Het zijn niet de wáre broeders, niet de wáre liefhebbers; het zijn de van de hak op den tak springers. Zoo hebben zij vandaag interesse voor duiven, morgen voor bijen, overmorgen voor zijderupsen en een andere dag loopen zij weer warm voor een andere "liefhebberij". Maar zij komen overal "of". Soms blijven zij bijenhouder, zijderupsenteler, duivenmelker (vergeef me deze gebruikelijke benaming), doch hun gedoetje heeft niet veel om het lijf. Zij richten zich soms hoofdzakelijk op een bijkomstige tak en wel het vereenigingsleven. Daar hoort men hun stem van het begin tot het einde, daar zijn het de raadgevers, de leveranciers van critiek, de menschen, die het weten, de onverzoenlijken.
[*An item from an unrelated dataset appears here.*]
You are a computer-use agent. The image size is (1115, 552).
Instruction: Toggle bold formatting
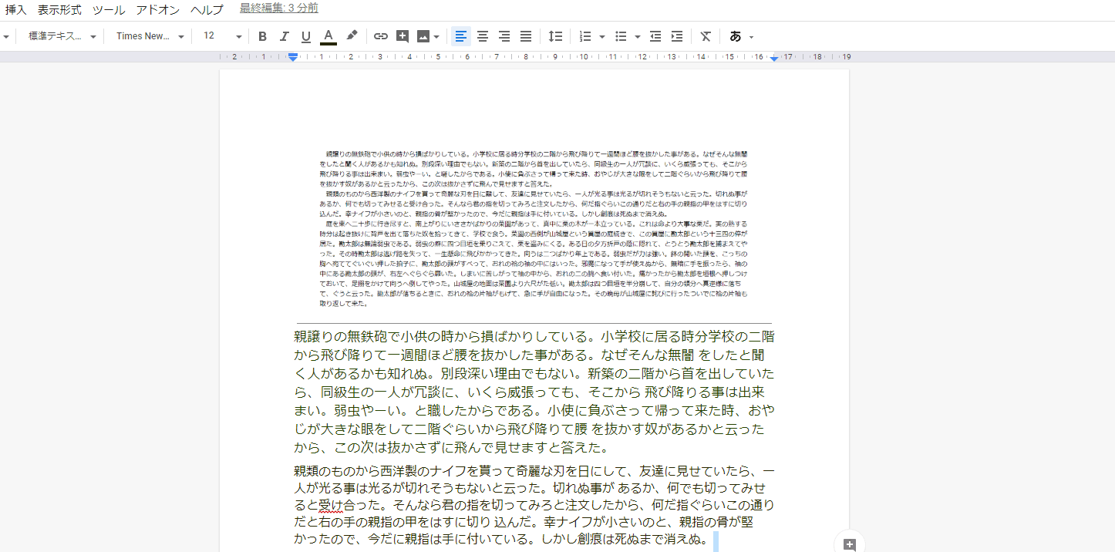(262, 36)
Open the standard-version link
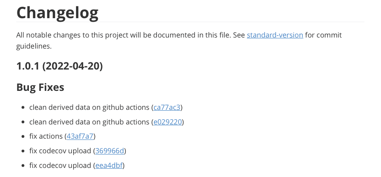The width and height of the screenshot is (381, 177). 275,35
Bijenhouder in den Hof, richt Uw belangstelling in de allereerste plaats op Uw bijen; verzorgt hen goed, tracht kennis op te doen, laat U leiden door hen, die ervaring hebben, experimenteer niet teveel of voorloopig heelemaal niet. Laat het Uw bijen niet aan zorg en belangstelling ontbreken en tracht U de kennis van het leven der bijen eigen te maken. En als gij Uw stem laat hooren, doe het dan als een leerling en niet als een die het wéét. Laat het hierboven aangehaalde imkersrijmpje niet op U van toepassing zijn. Wees een goede kracht in de door Uzelf gekozen liefhebberij.